There is a medium. We simply don't experience it directly. Unlike light, we are detached from it. Our contact with it is through our gravitational field. That field suspends us in the medium and offers resistance to displacement. Since fields weaken the tension of the medium they retard the velocity of light and the equilibration of fields in it. The combination of the impulse to remain centered and the slowing of field equilibration is responsible for the spontaneous motion of objects in space. The medium, therefore, does not affect us directly but is nevertheless the fundamental cause of motion of objects in space and the organizing principle upon which the kinematic structures of matter formed.

Including the non-material side of reality shifts the parameters for motion off of those of dynamics as completely as reorienting of position shifted Newtonian physics off of Aristotelianism. It dispenses with inertial motion, the force concept, and space as a void. All motion becomes closed and structural.
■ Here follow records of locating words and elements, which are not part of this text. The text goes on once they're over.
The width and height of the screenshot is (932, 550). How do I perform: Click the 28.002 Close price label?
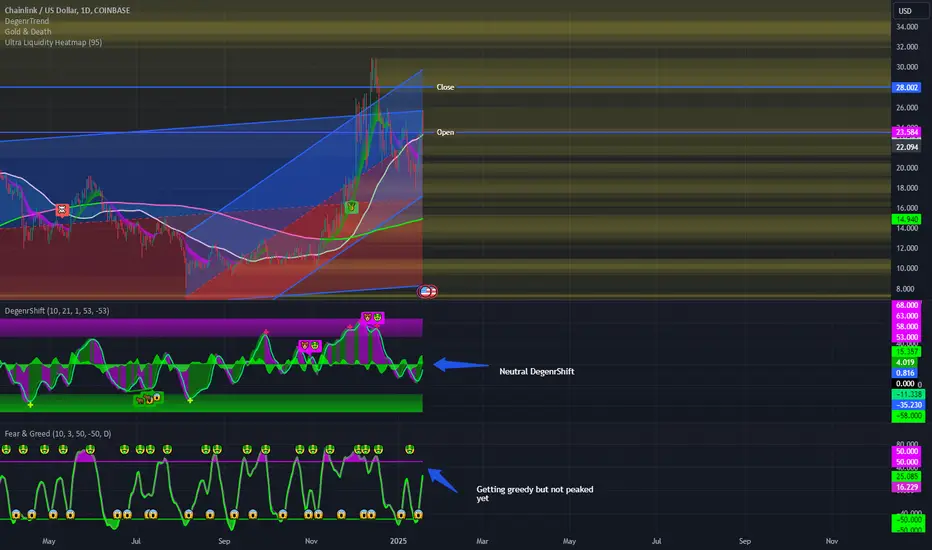(906, 87)
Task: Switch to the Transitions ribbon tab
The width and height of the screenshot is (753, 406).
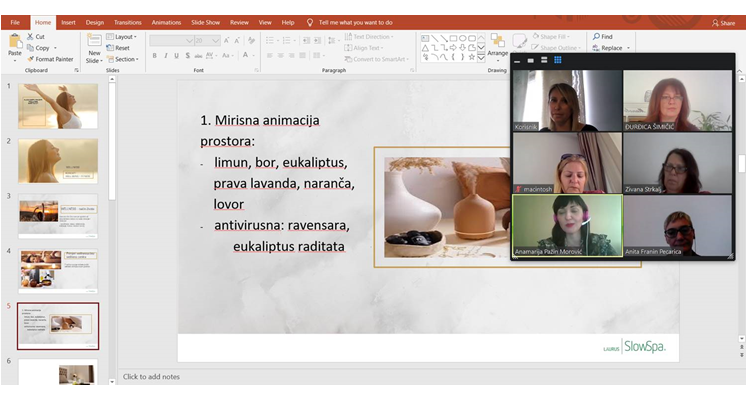Action: 127,21
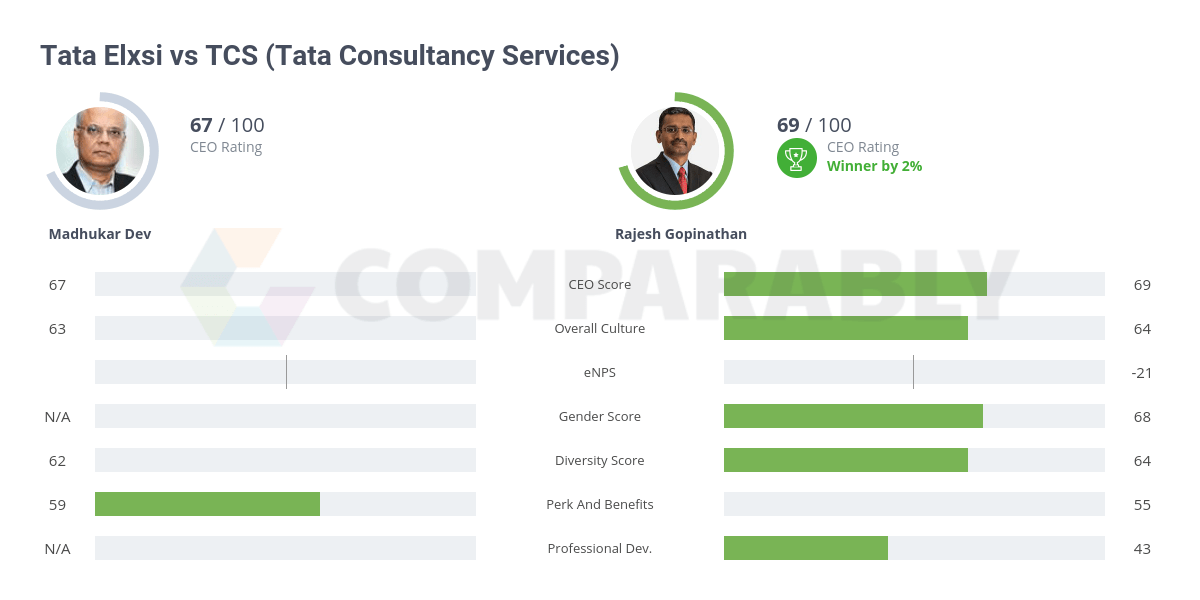Click the TCS Overall Culture green bar
1200x600 pixels.
pyautogui.click(x=846, y=328)
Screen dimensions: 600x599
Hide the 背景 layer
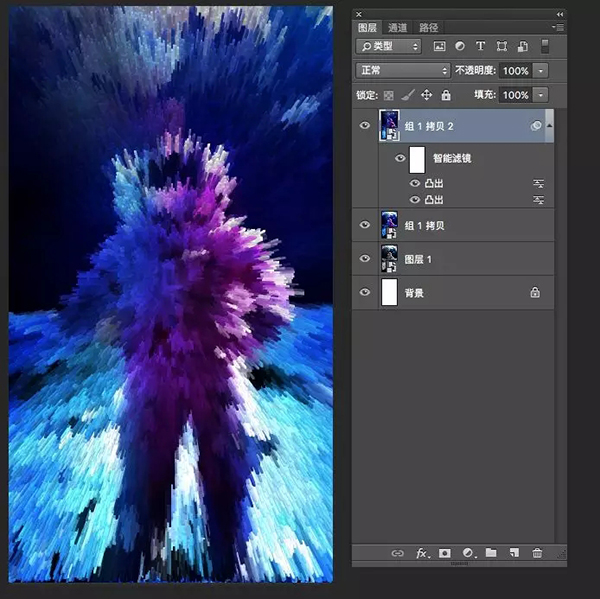[x=365, y=293]
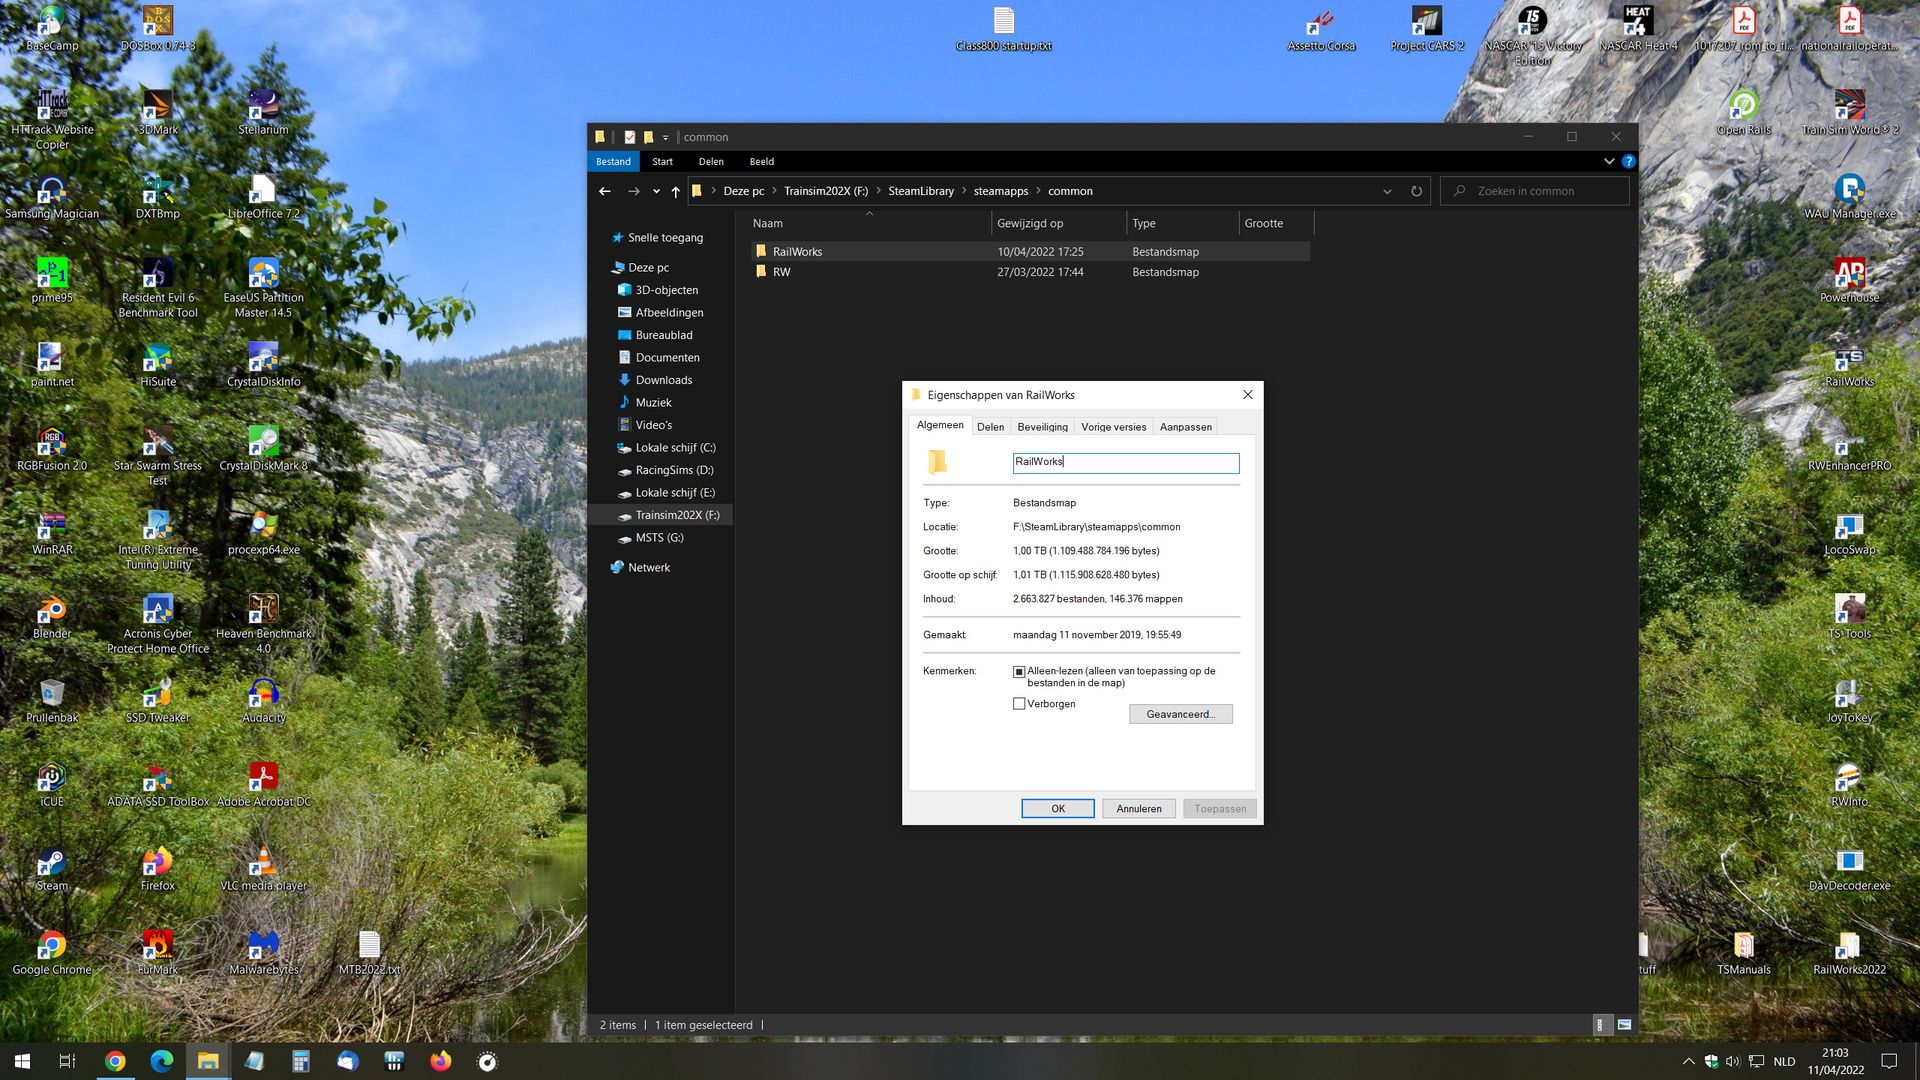Enable the Verborgen checkbox

[1019, 704]
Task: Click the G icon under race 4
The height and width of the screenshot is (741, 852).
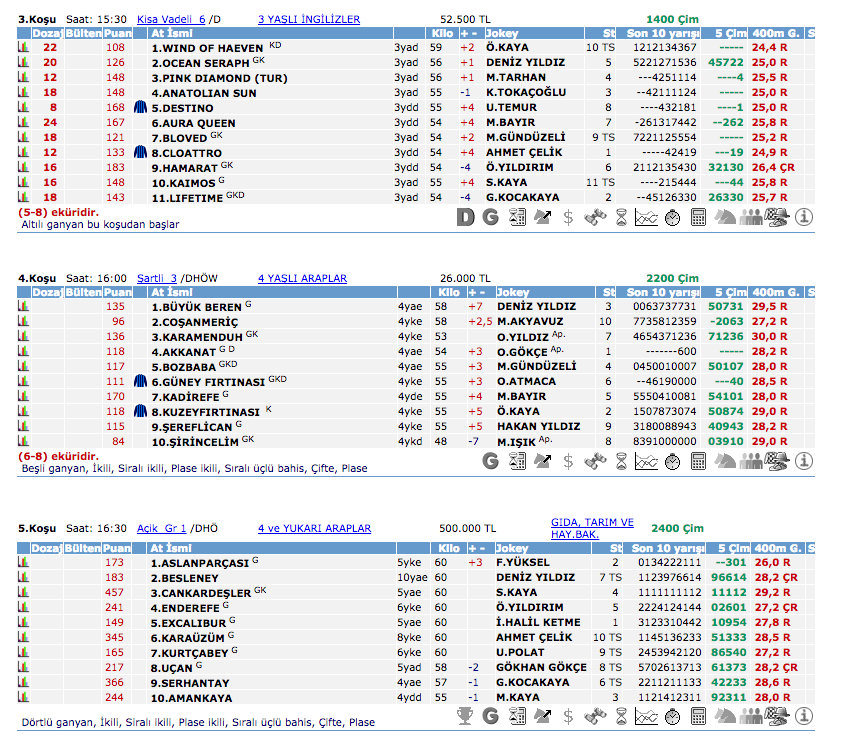Action: (490, 461)
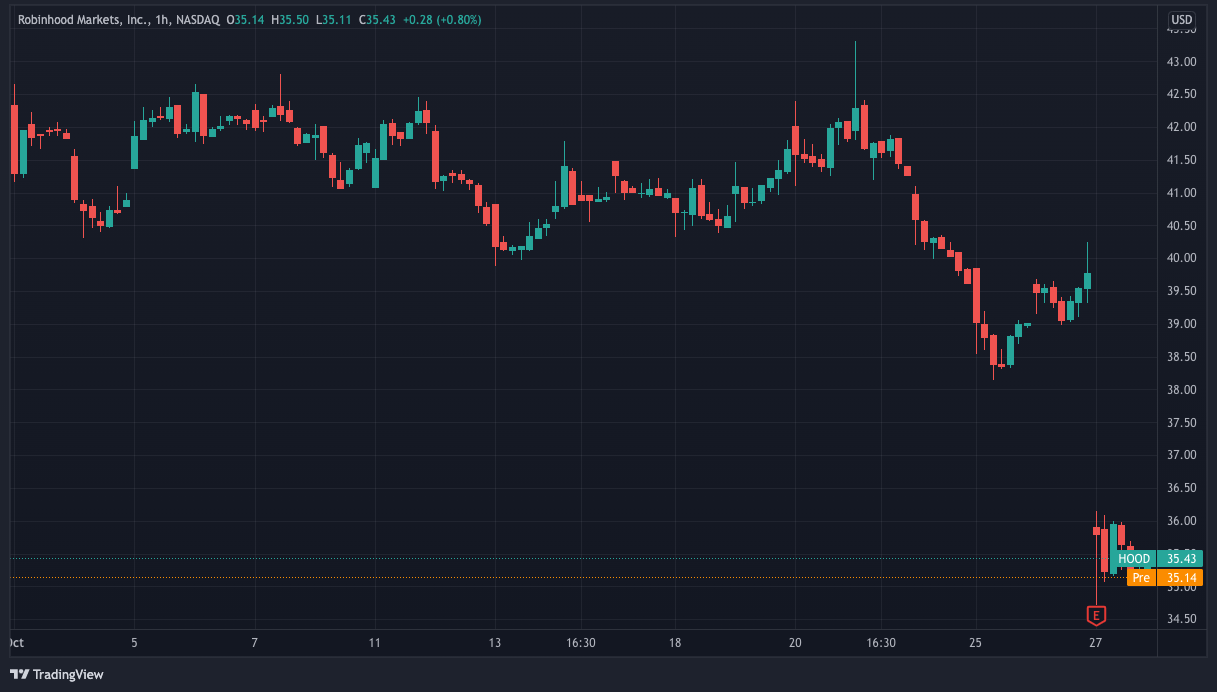Click the 25 date label on time axis

click(976, 642)
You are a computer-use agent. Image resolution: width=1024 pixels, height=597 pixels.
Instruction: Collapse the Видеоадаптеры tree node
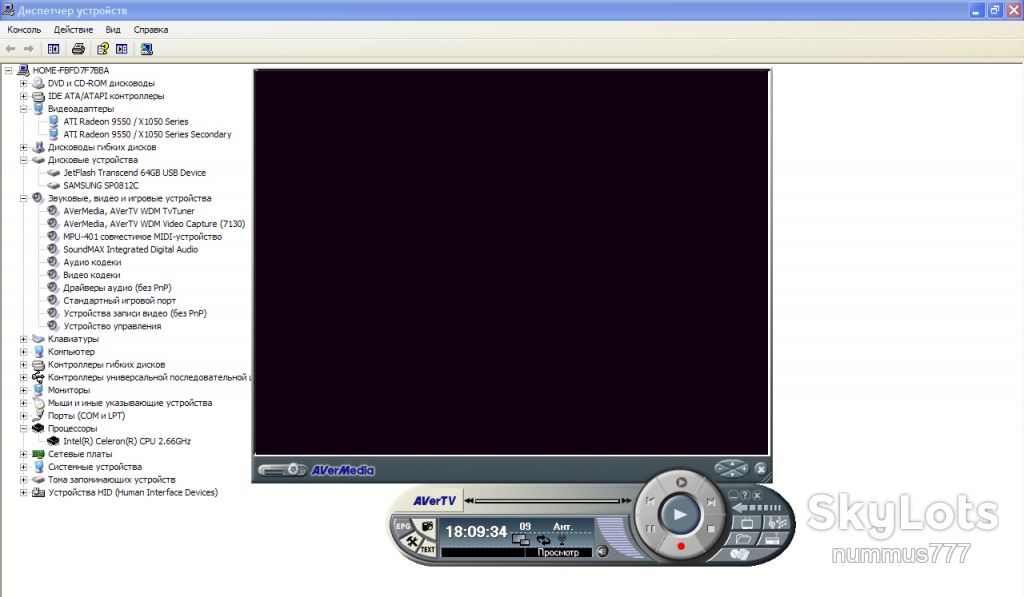(x=24, y=109)
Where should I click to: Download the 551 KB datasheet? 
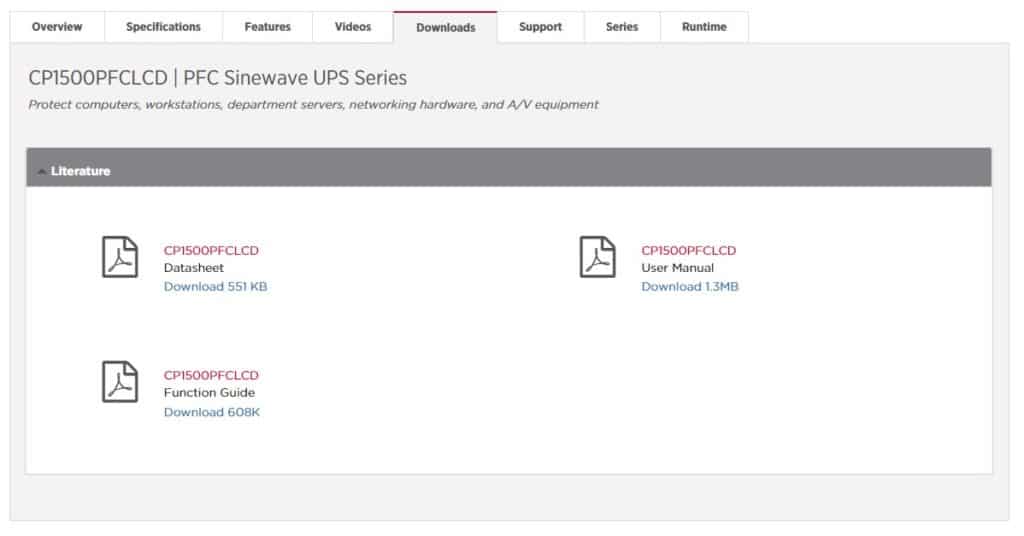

Structures form directly from motions in the medium, are kinematic, and are absolute.


When we see objects move we see them move relative to each other. We cannot see the space environment but we mentally create it as a background to complete the image. That space is the space of Newtonian physics. Because there is no apparent resistance to bodies moving in that space this was the basis to the impression that space is simply a void. That space, however, doesn't exist. It is a cerebral creation.

The space that exists consists of gravitational fields generated in the universal medium by the structural motions of matter. Because it is invisible we do not perceive it, nor do we see its variations in intensity and shape around material bodies. It is these non-uniformities, however, that are responsible for the motion of bodies in space as they glide along the contours, freely and spontaneously, to remain centered in their space environments.

Why it is important.

It isn't our perception but our conception of reality that needs to be changed. Our mental image is the frame in which we sketch our theories. Copernicus did not change the way we see the world, only the way we know it to be. We still think of the earth as being stationary, of the sun as rising and falling. But the heliocentric image of the world more correctly described the natural condition and shifted thinking to a more creative form of physics.

A physics based on the new worldview is on a firmer foundation than that of dynamics. It gives new insights and interpretations more consistent than have been possible by the current physics. The theories of the structure of matter, the basis of its hierarchy, and the origin of the universe, when reexamined from the perspective of the pre-material medium open up theoretical physics to excitingly new vistas.